[Source records]:

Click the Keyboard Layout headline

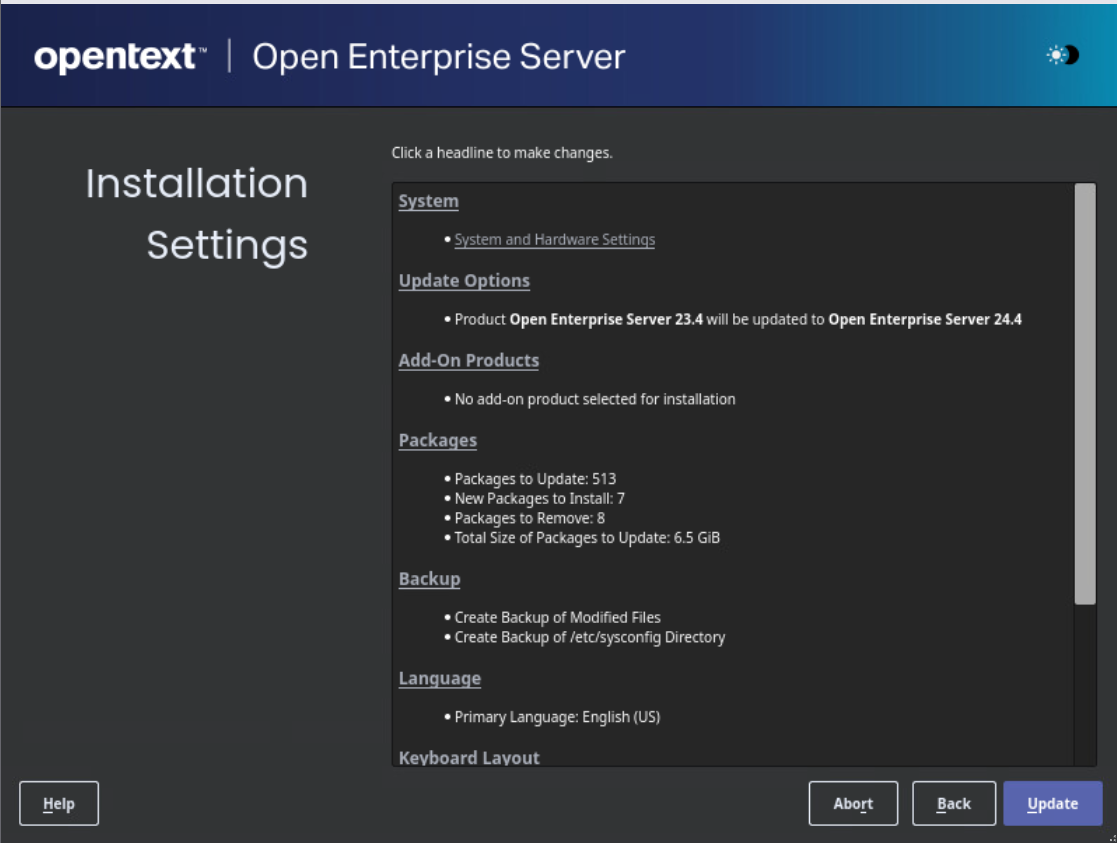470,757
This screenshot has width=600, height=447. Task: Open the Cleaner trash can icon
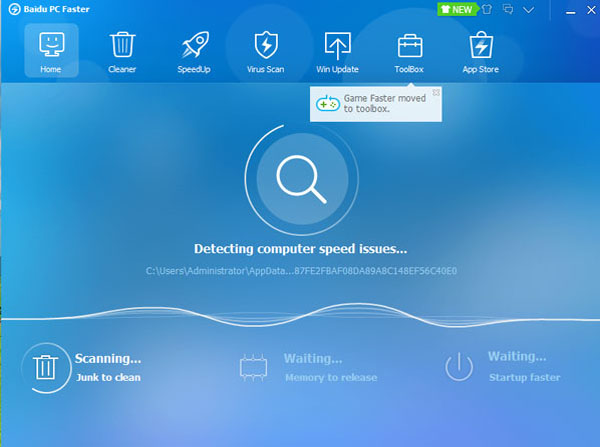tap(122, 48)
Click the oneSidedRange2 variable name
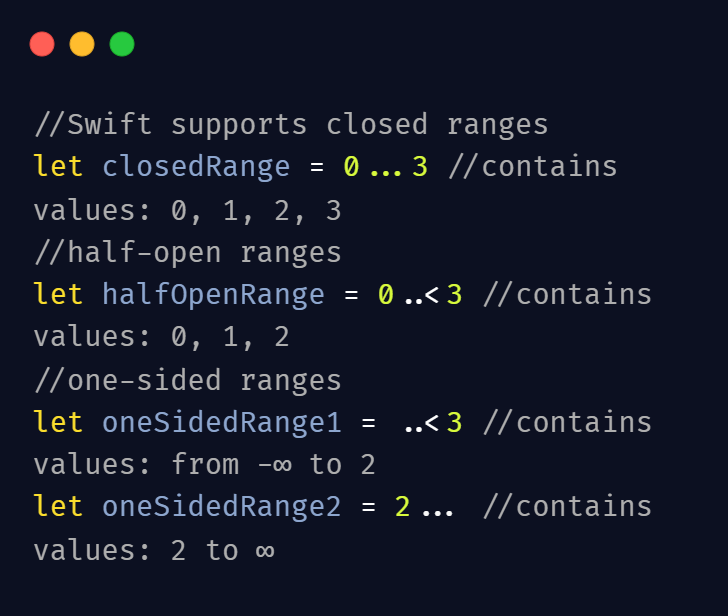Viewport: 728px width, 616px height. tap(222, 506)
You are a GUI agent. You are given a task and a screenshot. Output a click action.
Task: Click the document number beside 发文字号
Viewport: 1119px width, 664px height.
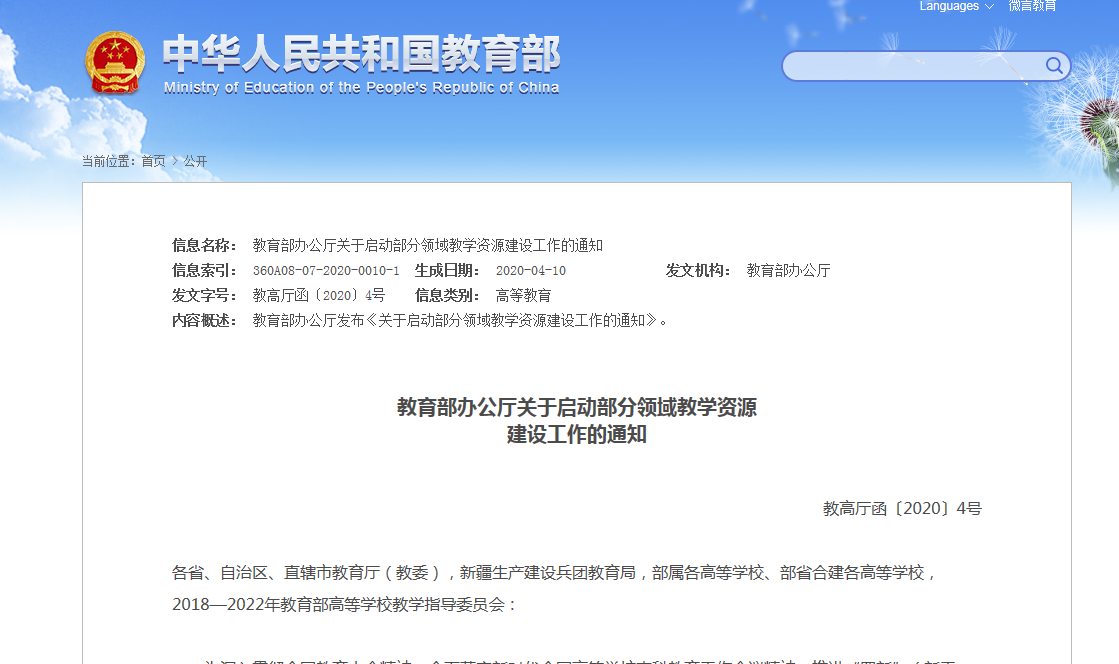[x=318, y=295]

[Required work]:
Output a verbatim copy of the lines from the line containing "You are a GUI" through the end of the data, both included, without any images.

[Output of the exercise]:
You are a GUI agent. You are given a task and a screenshot. Output a click action.
Task: Click the document number beside 发文字号
Viewport: 1119px width, 664px height.
[x=318, y=295]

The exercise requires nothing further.